(AIM OF THE EXERCISE) Tally the lines in the following entries that include the word "page"; state only the total.
___ EXERCISE DATA
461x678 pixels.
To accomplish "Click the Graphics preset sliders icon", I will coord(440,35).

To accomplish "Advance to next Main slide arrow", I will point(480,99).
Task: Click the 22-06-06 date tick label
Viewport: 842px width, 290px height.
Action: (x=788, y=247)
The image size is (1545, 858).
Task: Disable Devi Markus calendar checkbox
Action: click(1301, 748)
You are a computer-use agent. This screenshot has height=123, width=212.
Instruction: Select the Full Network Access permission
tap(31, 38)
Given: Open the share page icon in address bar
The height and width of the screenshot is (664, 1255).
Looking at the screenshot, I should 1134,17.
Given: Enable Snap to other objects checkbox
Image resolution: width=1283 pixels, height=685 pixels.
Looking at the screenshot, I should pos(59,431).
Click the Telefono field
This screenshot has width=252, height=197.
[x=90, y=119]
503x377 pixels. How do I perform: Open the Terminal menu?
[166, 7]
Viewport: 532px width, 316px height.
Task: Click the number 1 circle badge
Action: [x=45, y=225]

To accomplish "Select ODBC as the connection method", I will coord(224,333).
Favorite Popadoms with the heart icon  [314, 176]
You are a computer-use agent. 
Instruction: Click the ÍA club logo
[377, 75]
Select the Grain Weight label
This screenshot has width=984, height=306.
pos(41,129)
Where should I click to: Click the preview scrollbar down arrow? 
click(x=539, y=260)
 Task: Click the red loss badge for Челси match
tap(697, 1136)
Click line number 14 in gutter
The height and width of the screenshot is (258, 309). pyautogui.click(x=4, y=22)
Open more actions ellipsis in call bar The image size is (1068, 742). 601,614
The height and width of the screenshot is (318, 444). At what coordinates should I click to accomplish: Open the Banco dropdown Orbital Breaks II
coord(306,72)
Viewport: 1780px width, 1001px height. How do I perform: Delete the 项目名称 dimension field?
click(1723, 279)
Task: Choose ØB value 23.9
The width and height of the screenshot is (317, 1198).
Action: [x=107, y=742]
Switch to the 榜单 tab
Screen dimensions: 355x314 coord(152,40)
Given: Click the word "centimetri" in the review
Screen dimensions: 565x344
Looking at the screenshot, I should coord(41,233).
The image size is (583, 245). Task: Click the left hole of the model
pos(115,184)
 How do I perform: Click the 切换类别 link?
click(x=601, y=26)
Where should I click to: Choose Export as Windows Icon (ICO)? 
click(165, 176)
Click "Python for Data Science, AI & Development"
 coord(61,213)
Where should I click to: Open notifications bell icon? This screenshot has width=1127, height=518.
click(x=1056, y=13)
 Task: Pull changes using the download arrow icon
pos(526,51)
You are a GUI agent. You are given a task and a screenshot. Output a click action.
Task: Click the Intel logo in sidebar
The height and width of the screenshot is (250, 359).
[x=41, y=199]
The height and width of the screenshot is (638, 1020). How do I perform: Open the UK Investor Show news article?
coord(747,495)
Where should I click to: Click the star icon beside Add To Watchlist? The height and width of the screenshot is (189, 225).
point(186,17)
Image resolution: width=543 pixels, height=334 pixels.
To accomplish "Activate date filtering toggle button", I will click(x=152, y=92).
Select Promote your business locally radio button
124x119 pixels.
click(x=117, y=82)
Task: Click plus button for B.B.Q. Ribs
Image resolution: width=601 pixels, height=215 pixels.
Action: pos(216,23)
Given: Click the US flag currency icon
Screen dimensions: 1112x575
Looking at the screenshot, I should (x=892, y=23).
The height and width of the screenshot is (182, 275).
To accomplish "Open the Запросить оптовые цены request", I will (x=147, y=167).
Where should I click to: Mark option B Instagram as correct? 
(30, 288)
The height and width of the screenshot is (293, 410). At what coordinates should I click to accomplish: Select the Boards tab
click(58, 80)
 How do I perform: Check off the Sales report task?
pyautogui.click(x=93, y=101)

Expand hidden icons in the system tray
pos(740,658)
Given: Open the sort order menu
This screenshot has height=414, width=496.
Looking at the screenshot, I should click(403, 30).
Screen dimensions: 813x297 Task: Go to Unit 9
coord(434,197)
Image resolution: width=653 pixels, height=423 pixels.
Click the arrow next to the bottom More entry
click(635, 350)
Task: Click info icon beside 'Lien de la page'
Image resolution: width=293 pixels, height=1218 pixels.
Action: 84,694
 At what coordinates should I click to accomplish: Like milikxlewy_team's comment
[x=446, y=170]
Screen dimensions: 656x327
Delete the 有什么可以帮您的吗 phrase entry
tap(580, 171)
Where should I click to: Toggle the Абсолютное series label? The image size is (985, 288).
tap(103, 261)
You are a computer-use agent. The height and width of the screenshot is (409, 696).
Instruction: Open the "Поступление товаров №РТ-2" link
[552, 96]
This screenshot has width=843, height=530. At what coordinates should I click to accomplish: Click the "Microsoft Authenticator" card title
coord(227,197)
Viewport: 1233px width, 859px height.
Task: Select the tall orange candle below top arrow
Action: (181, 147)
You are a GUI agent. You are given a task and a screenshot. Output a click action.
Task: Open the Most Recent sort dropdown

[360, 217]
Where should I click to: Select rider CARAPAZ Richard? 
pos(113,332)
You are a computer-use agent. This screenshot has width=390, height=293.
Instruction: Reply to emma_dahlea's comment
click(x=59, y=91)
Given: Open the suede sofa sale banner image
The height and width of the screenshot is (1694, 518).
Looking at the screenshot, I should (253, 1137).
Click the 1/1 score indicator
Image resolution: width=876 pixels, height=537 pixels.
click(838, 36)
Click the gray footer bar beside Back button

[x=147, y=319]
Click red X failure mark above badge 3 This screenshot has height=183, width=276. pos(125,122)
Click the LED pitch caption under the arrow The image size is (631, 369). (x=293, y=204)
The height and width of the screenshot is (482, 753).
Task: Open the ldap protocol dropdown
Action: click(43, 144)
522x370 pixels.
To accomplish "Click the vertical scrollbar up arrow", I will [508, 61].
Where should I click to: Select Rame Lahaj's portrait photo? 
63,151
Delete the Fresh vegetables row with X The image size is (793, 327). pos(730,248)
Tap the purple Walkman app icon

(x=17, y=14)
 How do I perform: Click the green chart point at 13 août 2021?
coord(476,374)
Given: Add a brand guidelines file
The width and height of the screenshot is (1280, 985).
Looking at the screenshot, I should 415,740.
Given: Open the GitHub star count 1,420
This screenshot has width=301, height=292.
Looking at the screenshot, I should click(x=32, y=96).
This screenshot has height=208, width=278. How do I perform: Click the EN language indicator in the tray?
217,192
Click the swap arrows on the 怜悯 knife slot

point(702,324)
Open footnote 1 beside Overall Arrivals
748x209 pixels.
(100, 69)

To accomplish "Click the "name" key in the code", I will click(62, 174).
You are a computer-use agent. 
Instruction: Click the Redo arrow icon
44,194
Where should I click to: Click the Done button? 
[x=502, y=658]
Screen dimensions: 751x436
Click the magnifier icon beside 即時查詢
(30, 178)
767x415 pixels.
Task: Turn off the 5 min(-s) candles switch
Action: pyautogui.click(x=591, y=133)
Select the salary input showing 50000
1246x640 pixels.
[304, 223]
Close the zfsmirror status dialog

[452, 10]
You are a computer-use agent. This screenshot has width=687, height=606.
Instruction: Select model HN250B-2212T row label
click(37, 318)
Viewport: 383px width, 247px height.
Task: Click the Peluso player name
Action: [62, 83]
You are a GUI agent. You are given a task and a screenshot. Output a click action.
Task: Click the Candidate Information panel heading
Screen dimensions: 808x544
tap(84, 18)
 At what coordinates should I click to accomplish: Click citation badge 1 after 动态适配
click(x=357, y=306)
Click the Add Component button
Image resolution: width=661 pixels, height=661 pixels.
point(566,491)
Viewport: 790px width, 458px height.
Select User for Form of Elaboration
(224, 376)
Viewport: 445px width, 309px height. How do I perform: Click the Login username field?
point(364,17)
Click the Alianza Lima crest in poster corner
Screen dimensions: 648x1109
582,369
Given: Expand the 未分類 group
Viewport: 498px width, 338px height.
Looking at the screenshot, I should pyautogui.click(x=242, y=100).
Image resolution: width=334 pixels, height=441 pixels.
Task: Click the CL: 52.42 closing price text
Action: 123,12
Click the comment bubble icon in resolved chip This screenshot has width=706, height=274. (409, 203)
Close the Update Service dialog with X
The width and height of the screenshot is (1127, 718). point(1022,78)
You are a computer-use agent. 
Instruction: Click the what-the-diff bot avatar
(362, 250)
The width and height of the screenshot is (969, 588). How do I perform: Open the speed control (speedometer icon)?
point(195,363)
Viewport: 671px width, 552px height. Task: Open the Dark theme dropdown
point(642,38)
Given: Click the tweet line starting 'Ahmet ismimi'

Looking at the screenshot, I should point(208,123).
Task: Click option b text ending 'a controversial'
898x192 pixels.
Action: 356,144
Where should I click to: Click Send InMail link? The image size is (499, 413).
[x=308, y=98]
______
(RESPONSE TO THIS TASK) 2